Lift-off for generative AI would entail huge costs and have possible ramifications for climate change.

Iain Morris, International Editor

March 23, 2023

6 Min Read
Telcos coo as Nvidia pumps up the dirty Gen AI bubble

A future planet stalked by generative AIs is not shaping up to be very green. Training these regurgitative, hallucinating monsters and then using them to write your homework assignment or boardroom presentation is so computationally intensive that the entire Arctic could turn into a giant slushie before you've even had chance to ask ChatGPT about its impact on climate change.

This correspondent demurred and instead relied on some old-fashioned search-engine algorithms to look up the data. One study, cited in a paper Deloitte published this month, reckoned the training process for a large transformer model emitted 284 tons of carbon dioxide. If that sounds bad, it is. The average person throws out about five tons annually, according to the Deloitte report.
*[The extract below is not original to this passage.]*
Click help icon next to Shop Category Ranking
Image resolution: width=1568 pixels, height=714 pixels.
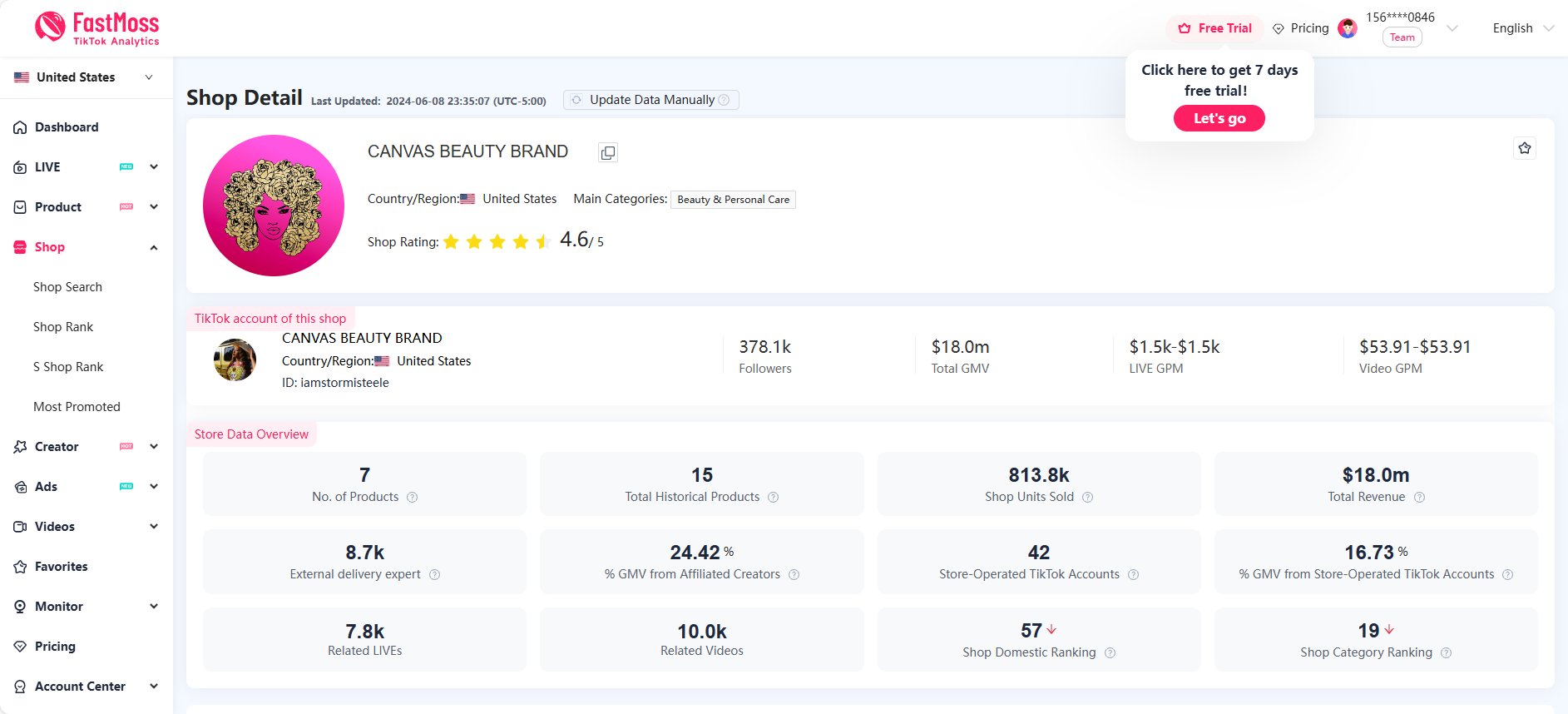(1446, 653)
On the one hand, it's unlikely we'll have that many generative AIs. On the other, every man and his dog seems to be developing one. Generative AI is starting to look a bit like the new crypto, or the new credit default swap. And Deloitte says nothing about the operational costs when millions of humans have outsourced cognition to ChatGPT and its imitators, opting for life in a semi-vegetative state where the most mentally taxing job is choosing between Adam Sandler comedies on Netflix.

Figure 1: Nvidia CEO Jensen Huang, bringing leather back to the C-suite. (Source: Nvidia) Nvidia CEO Jensen Huang, bringing leather back to the C-suite.
(Source: Nvidia)

Those costs are estimated to be substantial, though. In late 2022, before generative AI had monopolized office conversations about the tech sector, Tom Goldstein, an associate professor at the University of Maryland, put the figure at about $100,000 a day, or $3 million a month, after a "back-of-the-envelope" calculation.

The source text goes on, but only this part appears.